O senador é herdeiro de empresas de ônibus e sua ascensão ao comando do Congresso Nacional expôs o lobby do parlamentar para beneficiar o setor. Reportagem da Revista Crusoé de 22 de janeiro deste ano revelou que empresas de ônibus ligadas a Rodrigo Pacheco (foto em destaque) reúnem quase R$ 1,4 milhão em dívidas tributárias. A Viação Real soma 29 débitos em aberto entre débitos previdenciários e tributários. A Santa Rita possui outras 36 contas em atraso com a União.

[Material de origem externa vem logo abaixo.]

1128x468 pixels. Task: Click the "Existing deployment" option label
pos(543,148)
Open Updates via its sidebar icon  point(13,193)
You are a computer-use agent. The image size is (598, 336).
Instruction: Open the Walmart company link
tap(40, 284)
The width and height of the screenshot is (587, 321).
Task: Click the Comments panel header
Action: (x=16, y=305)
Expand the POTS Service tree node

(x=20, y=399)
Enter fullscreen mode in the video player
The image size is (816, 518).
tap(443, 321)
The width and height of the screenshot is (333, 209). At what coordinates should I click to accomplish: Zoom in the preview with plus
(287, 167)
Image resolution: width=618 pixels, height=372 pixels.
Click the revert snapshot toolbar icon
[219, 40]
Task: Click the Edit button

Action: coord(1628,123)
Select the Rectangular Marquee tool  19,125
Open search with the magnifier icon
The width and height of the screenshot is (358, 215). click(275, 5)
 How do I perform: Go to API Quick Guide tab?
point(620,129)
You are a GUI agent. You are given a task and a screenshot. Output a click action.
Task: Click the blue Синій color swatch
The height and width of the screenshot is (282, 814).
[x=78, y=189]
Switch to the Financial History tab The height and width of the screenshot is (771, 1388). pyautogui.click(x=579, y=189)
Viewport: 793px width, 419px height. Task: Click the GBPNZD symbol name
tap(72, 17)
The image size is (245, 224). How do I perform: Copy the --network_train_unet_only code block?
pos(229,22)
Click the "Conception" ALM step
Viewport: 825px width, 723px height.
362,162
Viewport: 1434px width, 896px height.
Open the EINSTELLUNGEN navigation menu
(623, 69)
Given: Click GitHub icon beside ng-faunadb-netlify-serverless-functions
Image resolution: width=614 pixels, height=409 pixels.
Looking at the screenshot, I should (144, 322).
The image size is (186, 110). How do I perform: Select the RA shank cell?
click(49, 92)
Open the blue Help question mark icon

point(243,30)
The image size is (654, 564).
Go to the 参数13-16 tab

A redução de faturamento como critério para a concessão do benefício contradiz o suposto interesse de oportunizar sobrevivência ao maior número de empresas possível afetadas pela crise. Segundo apontam especialistas, a proposta impõe elevados e impraticáveis percentuais de entrada às primeiras modalidades de parcelamento. Os valores previstos são 10 vezes maiores do que a última modalidade, na qual os benefícios são mais generosos.

Pela proposta, as empresas que tiveram queda de faturamento a partir de 80% em 2020 recebem o maior bônus: precisam pagar 2,5% da dívida na entrada e terão descontos de 90% em multas e 100% em encargos nos 97,5% restantes. Já as que não se enquadram, terão de desembolsar nas primeiras cinco parcelas 25% do total da dívida e contar com 65% de desconto em juros e multas, além de 75% em encargos sobre os 75% remanescentes.

“A empresa pode ter registrado um avanço no faturamento, mas teve, também, aumento de custos muito mais do que proporcional e operado em déficit. E talvez por isso não tenha conseguido honrar seus compromissos tributários”, diz Étore Sanchez, economista-chefe da Ativa Investimentos.

Segundo analistas tributários ouvidos pelo Metrópoles, o programa de parcelamento tributário criado pelo Projeto de Lei nº 4728/2020, além de não estimular a economia, não deve trazer a normalização da arrecadação tributária, ao mesmo tempo que acaba punindo aqueles que conseguiram superar as adversidades durante a pandemia.

As empresas que optaram pelo corte radical de custos e de investimentos, com diminuição do número de empregados, serão agora também beneficiadas pelo parcelamento de seus débitos fiscais, mediante aplicação de diversos mecanismos de redução da dívida.

Para o doutor em direito tributário e coordenador do curso de Tributação sobre Consumo do Instituto Brasileiro de Estudos Tributários (Ibet), André Félix Ricotta de Oliveira, programas de refinanciamento de dívidas são necessários porque promovem impacto positivo. “Aqui no Brasil, a gente tem uma alta carga tributária que chega a comprometer 40% do faturamento de uma empresa. Se a empresa deixa de pagar os tributos do mês, com a margem de lucro que ela tem, não consegue recuperar o que deixou para trás. Então, se não tivermos programas como Refis para regularizar a situação, fica impossível”, avalia o profissional, que é sócio da Félix Ricotta Advocacia.

Para Oliveira, empresários não se tornam devedores por vontade. “Considerar que os devedores de tributo são sonegadores é uma ilusão, não é a realidade. Ninguém quer ficar em débito”, afirma ainda o advogado. Ele avalia, porém, que as condições do Pert em tramitação são ruins para as empresas que não registraram queda de faturamento. “A primeira parcela para aderir ao programa é muito pesada, de 25% do valor do débito, que é um quarto da dívida. Eu não vejo muito benefício”, conclui o tributarista, em entrevista ao Metrópoles.

O PL nº 4728/2020 ainda não tem relator na Câmara, mas a tramitação deve ser acelerada porque o texto vindo do Senado prevê prazo de adesão aos programas até o próximo dia 30 de setembro. O assunto deve ganhar atenção após a votação da Reforma Tributária, adiada na última quinta (12/8) por falta de acordo. Com um projeto em curso que cria benefício fiscal seletivo, a expectativa dos setores alijados é de que o texto seja alterado na Câmara dos Deputados.